> [The task] Reproduce exactly the lines below from the one containing "Instruction: Open a" through the one containing "is (1082, 609).", including both, and nothing else.

> [Material provided]
+-------+

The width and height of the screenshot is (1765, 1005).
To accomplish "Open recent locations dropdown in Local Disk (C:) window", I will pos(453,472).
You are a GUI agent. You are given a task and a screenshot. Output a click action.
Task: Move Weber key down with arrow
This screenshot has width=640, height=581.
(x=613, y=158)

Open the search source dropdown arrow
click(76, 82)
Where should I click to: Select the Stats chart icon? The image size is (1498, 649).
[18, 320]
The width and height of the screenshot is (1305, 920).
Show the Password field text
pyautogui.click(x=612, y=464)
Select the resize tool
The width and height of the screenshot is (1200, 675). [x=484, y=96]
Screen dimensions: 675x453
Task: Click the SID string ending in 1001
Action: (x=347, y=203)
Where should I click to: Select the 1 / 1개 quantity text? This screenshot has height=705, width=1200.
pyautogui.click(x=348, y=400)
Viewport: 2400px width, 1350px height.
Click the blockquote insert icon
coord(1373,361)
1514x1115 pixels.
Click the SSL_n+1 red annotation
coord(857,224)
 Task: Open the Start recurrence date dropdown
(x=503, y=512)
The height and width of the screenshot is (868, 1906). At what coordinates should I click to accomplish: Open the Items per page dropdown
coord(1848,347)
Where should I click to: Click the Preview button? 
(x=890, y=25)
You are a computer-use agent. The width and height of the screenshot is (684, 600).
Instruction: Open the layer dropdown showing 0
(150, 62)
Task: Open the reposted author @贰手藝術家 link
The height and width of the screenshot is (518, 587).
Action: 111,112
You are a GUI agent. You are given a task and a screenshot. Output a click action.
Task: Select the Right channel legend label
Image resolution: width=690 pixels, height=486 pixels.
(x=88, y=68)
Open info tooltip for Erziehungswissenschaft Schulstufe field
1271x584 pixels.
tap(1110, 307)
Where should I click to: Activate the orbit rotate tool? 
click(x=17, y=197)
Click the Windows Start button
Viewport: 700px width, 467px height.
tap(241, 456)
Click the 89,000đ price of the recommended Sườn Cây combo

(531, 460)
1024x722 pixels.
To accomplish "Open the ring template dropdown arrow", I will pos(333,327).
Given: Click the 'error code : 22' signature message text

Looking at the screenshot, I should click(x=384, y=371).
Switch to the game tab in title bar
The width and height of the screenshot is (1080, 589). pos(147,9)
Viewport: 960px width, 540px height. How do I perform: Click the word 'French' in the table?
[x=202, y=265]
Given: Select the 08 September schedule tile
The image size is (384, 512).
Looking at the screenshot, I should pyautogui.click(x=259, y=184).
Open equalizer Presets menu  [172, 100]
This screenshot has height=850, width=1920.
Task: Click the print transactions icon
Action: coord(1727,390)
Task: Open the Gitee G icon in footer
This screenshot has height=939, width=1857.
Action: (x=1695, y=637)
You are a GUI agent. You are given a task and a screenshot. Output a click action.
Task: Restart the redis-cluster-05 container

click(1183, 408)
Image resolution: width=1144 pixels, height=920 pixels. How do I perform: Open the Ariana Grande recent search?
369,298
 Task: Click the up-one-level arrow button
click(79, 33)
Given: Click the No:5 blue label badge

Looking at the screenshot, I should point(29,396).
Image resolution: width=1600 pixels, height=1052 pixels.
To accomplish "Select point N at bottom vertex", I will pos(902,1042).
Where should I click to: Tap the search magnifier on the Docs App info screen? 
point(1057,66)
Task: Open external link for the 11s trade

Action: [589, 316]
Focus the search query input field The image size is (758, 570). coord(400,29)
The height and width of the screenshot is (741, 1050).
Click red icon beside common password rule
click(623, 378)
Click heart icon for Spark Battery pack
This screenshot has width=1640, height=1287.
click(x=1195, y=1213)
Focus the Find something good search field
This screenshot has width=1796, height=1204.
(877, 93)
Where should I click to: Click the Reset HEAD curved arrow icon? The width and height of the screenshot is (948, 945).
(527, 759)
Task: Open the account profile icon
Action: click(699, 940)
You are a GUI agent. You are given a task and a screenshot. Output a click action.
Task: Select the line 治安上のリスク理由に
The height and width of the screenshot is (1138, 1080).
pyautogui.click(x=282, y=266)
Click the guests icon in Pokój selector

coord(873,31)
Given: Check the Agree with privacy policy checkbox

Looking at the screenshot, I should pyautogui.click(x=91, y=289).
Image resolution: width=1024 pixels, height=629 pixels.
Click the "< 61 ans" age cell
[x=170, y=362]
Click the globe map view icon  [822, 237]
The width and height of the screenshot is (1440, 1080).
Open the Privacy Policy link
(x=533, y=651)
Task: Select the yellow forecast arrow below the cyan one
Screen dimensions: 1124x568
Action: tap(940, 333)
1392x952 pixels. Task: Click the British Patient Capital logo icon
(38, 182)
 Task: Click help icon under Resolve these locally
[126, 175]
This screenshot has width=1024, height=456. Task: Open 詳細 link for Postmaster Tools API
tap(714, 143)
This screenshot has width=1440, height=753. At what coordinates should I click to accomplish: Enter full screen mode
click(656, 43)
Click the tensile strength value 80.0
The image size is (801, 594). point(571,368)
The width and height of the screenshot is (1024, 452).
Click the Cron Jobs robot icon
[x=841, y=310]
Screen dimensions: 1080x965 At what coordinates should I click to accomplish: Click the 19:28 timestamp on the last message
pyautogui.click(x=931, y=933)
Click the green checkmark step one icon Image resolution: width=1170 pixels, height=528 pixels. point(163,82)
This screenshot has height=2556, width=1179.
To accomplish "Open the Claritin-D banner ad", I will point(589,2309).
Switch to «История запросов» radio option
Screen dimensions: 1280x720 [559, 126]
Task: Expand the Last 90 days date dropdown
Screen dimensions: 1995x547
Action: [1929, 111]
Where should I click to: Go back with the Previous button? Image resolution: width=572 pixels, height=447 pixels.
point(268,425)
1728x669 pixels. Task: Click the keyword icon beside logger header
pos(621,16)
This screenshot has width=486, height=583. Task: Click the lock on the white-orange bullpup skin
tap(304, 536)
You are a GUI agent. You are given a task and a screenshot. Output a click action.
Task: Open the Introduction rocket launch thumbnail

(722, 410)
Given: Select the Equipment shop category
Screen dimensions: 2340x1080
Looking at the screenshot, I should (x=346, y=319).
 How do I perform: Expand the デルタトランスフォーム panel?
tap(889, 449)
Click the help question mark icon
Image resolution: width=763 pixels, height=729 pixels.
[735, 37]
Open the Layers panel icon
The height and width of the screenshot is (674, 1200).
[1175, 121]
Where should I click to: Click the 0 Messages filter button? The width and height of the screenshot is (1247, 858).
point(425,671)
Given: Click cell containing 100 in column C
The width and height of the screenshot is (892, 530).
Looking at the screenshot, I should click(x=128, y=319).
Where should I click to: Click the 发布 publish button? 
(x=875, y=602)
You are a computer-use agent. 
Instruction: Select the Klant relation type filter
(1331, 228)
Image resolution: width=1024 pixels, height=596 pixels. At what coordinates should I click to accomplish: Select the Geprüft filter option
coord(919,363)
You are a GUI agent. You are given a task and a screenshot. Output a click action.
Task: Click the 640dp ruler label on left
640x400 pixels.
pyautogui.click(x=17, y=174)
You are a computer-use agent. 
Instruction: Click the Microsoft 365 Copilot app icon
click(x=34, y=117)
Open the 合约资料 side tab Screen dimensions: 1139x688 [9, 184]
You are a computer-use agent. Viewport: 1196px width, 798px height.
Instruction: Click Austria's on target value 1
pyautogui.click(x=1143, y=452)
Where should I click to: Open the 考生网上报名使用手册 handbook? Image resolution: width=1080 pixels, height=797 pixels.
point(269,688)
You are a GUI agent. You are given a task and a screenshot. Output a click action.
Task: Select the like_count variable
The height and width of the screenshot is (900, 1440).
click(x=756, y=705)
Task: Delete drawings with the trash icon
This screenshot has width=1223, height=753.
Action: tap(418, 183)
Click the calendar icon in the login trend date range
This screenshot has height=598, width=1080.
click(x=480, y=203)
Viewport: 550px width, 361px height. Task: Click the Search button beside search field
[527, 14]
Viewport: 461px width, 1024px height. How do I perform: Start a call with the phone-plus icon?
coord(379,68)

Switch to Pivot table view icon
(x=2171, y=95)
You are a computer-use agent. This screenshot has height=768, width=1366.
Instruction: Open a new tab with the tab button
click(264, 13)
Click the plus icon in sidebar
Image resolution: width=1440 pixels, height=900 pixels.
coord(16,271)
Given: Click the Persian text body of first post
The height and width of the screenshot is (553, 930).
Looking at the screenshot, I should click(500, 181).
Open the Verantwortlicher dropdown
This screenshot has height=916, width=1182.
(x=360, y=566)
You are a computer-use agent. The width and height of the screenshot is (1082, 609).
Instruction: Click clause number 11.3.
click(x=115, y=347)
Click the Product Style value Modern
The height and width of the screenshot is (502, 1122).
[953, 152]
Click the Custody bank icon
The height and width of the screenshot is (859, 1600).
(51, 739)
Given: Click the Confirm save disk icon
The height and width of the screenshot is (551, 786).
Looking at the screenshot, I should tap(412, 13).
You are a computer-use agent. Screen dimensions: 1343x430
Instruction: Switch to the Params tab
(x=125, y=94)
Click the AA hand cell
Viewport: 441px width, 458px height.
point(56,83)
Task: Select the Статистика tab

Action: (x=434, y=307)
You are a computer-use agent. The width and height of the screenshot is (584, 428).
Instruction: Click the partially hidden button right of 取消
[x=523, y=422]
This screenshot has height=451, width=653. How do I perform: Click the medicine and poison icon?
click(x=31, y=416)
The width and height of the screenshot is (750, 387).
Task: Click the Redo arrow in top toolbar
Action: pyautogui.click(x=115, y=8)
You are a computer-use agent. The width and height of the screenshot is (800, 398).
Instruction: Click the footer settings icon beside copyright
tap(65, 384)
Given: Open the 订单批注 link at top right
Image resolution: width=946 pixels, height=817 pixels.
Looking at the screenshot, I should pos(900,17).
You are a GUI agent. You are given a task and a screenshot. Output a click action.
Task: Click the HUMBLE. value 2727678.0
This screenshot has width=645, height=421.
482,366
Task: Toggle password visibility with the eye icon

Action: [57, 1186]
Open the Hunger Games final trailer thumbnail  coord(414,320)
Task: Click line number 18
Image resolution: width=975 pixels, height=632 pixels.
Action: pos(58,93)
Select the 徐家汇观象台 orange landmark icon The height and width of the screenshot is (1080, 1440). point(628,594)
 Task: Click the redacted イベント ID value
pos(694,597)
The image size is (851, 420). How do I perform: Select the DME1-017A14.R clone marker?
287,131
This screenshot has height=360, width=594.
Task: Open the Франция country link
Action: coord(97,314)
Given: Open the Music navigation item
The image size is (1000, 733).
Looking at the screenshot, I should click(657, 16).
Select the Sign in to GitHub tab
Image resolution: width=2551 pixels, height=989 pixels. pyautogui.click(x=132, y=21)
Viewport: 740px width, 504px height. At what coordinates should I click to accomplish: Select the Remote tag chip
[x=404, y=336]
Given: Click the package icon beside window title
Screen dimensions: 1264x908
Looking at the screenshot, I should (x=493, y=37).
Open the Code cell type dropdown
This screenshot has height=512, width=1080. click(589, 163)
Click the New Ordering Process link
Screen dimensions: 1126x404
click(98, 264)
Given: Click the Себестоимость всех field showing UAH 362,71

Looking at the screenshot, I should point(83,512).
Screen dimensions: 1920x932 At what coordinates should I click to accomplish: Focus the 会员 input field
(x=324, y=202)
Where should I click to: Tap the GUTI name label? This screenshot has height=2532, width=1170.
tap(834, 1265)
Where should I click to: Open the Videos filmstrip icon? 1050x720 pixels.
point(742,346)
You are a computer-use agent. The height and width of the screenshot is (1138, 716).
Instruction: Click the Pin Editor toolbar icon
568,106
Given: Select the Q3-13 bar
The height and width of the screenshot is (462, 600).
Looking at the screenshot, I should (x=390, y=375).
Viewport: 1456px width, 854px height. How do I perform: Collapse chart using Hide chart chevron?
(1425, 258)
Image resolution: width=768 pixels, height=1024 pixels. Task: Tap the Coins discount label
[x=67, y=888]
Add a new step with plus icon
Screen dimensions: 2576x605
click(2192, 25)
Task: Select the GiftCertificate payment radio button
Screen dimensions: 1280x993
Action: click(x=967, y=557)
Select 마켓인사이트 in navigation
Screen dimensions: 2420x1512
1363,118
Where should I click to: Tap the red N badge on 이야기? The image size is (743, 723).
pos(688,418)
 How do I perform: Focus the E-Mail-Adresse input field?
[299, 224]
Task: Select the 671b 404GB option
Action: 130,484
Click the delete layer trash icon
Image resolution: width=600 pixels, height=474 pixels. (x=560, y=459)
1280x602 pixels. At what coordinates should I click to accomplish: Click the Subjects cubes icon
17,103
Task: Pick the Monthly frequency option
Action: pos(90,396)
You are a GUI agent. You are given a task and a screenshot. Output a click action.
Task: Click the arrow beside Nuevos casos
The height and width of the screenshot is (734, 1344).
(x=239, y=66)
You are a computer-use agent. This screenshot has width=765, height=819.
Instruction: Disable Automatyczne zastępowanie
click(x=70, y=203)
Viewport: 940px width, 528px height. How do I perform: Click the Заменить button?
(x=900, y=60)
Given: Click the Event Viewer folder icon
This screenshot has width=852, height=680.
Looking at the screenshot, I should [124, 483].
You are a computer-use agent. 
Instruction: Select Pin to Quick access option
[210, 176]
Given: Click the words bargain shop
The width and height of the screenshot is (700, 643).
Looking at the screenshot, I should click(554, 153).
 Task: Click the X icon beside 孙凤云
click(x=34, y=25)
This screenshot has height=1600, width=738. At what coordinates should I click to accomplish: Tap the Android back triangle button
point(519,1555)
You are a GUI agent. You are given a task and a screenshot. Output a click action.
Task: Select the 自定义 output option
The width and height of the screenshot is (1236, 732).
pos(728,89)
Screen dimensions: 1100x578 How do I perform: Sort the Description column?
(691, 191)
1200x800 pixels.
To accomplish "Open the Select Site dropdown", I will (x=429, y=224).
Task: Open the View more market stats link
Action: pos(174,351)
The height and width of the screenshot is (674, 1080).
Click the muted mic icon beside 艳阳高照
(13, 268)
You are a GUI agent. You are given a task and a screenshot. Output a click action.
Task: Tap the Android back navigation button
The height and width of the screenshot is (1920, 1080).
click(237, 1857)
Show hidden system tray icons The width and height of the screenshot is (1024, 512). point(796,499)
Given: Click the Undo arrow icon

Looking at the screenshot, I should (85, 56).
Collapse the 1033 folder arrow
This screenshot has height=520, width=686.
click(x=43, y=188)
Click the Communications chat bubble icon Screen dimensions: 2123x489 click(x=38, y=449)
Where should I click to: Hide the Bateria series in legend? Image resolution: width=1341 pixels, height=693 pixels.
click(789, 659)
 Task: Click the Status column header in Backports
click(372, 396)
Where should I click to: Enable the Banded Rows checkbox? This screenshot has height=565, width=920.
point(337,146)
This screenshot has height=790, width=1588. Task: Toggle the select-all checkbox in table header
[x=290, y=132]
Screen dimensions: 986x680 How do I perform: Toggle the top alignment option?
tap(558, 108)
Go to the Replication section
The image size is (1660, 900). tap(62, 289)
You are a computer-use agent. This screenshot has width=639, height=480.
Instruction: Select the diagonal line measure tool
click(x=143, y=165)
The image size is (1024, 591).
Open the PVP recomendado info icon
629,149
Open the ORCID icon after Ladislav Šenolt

+-------+

> [Reply]
Instruction: Open a new tab with the tab button
click(264, 13)
Click the plus icon in sidebar
Image resolution: width=1440 pixels, height=900 pixels.
coord(16,271)
Given: Click the Persian text body of first post
The height and width of the screenshot is (553, 930).
Looking at the screenshot, I should click(500, 181).
Open the Verantwortlicher dropdown
This screenshot has height=916, width=1182.
(x=360, y=566)
You are a computer-use agent. The width and height of the screenshot is (1082, 609).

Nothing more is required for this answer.